The Department of Defense’s own review notes that Dhiab was a known member of Al Qaida, and traveled to Afghanistan from Syria to fight in 2000. Dhiab repeatedly traveled to Pakistan and maintained communications with Al Qaida cells inside Yemen. Dhiab also received financial assistance from Al Qaida, solidifying his status as a designated U.S. terrorist. Dhiab was released despite a recommendation from the Defense Department he not be released.
The Obama administration released another Guantanamo bay detainee June 23, Abdel Malik Ahmed Abdel Wahab, despite a review board’s recommendation that he remain in United States custody. U.S. authorities concluded that he continued lying to his interrogators as late as 2008, insisting he traveled to Afghanistan to “teach the Koran.” A leaked U.S. military report assessed all of Wahab’s statements “to be false” and found he was employing evasion strategies similar to other trained terrorists.
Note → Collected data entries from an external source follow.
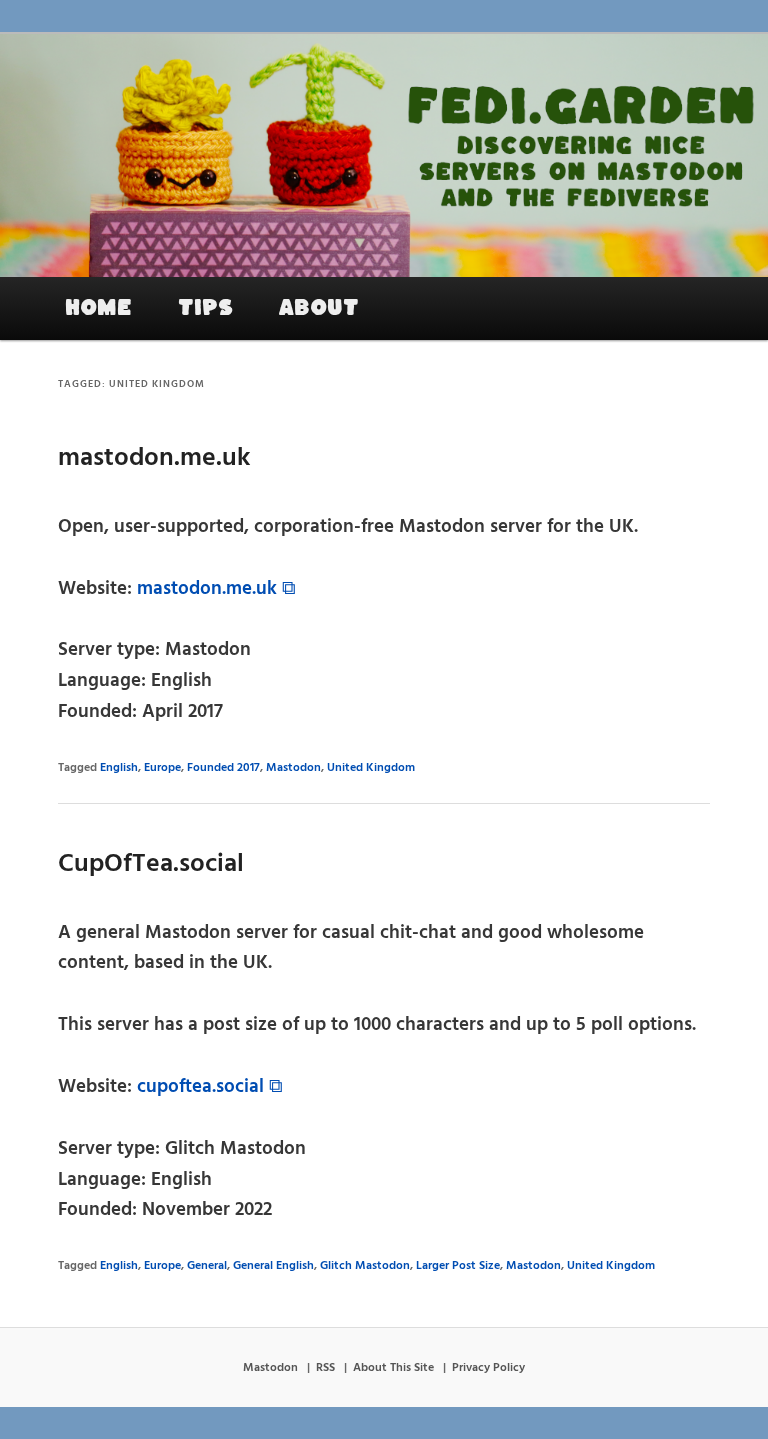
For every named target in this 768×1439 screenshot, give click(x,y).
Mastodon (293, 768)
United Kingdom (371, 768)
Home (98, 308)
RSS (325, 1368)
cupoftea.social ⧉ (210, 1087)
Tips (205, 308)
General (207, 1266)
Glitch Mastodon (365, 1266)
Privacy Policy (488, 1368)
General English (273, 1266)
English (119, 768)
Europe (162, 768)
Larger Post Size (458, 1266)
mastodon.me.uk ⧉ (216, 589)
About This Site (393, 1368)
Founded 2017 (223, 768)
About (319, 308)
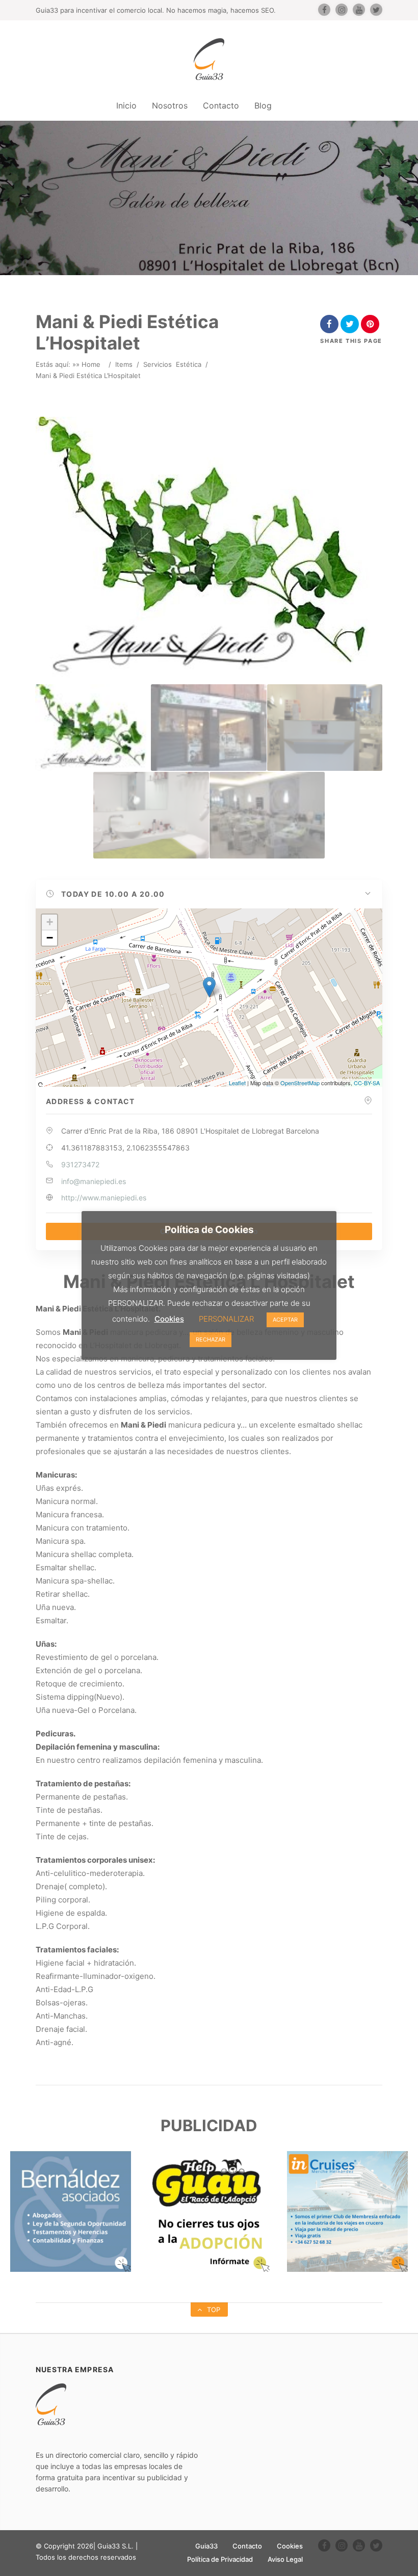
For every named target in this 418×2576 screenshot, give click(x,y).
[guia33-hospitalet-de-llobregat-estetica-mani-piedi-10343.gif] (150, 815)
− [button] (49, 937)
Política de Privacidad (220, 2559)
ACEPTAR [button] (285, 1319)
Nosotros (170, 105)
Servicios (157, 364)
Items (124, 364)
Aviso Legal (285, 2559)
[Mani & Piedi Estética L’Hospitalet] (92, 727)
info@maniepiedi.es (93, 1181)
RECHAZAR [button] (210, 1339)
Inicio (126, 105)
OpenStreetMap (300, 1083)
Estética (188, 364)
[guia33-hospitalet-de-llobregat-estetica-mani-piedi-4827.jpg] (208, 727)
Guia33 (206, 2546)
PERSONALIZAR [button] (226, 1319)
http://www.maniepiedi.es (103, 1197)
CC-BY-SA (367, 1083)
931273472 (80, 1164)
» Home (88, 364)
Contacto (221, 105)
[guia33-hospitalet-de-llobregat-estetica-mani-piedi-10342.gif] (324, 727)
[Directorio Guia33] (209, 59)
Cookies (290, 2546)
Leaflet (237, 1083)
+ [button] (49, 922)
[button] (209, 894)
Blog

Despite significant ties to known high profile terrorists Wahab will be granted asylum in Montenegro for “re-socialization” and “a return to his family.” When Montenegro accepted another Yemeni detainee in January 2016 it specified the detainee would not required to remain in the country but would “eventually be free to choose the country they want to live in.”
If Dhiab returns to the battlefield he will not be the first Guantanamo bay detainee to do so. In 2007 the U.S. released Taliban commander Abdul Qayyum Zakir from Guantanamo Bay to the government of Afghanistan. Zakir was subsequently released from Afghan prison for no apparent reason whatsoever and returned to the Afghan battlefield as a senior commander.